Prep Time: | 10 mins |
Cook Time: | 20 mins |
Total Time: | 30 mins |
Servings: | 4 |
Yield: | 8 pancakes |
Ingredients
- ¼ cup coconut flour
- 1 scoop gluten-free protein powder (such as GNC Pro Performance® Isolate)
- 2 large eggs
- ½ cup 2% milk, or more to taste
- ¼ cup unsweetened coconut flakes
- ¼ cup miniature chocolate chips, or more to taste
- olive oil cooking spray
- 1 large banana
- 1 teaspoon honey, or more to taste
Instructions
- Combine coconut flour and protein powder in a bowl. Whisk in eggs. Add milk, 1/4 cup at a time, mixing thoroughly until incorporated; batter should not be too thick or too runny. Sprinkle coconut flakes and chocolate chips into batter; mix well.
- Grease a large skillet with olive oil spray and place over medium-high heat.
- Cut banana into 24 slices.

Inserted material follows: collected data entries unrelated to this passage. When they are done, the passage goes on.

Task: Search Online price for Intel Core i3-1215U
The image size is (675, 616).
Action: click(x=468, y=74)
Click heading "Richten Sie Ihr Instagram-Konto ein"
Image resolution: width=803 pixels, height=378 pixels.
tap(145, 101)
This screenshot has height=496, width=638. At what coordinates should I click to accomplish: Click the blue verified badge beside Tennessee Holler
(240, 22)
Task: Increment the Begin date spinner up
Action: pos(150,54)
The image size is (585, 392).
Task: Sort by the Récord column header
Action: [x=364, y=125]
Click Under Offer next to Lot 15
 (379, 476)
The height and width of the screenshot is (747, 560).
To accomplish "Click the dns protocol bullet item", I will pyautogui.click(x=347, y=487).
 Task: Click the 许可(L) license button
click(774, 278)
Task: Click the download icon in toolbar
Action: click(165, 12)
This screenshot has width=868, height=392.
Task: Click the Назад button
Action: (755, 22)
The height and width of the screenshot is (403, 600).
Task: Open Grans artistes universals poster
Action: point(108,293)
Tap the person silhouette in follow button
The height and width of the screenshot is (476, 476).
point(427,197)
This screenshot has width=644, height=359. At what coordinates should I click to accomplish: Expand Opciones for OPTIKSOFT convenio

Place all slices into the skillet and fry until golden brown, about 3 minutes. Flip banana slices, add a drop of honey onto each one, and cook until caramelized, about 3 more minutes. Transfer banana slices to a plate.
- Using 1/2 of the pancake batter, spoon four equal circles into the skillet. Press 3 banana slices into each circle and cook until bubbles form and the edges are dry, 3 to 4 minutes. Flip and cook until browned on the other side, 2 to 3 minutes. Remove to a plate and repeat to make remaining pancakes.
Reviews
Perfect turn out and very easy to make! Pancakes were fluffy and delicious almost tasted like a cheat meal!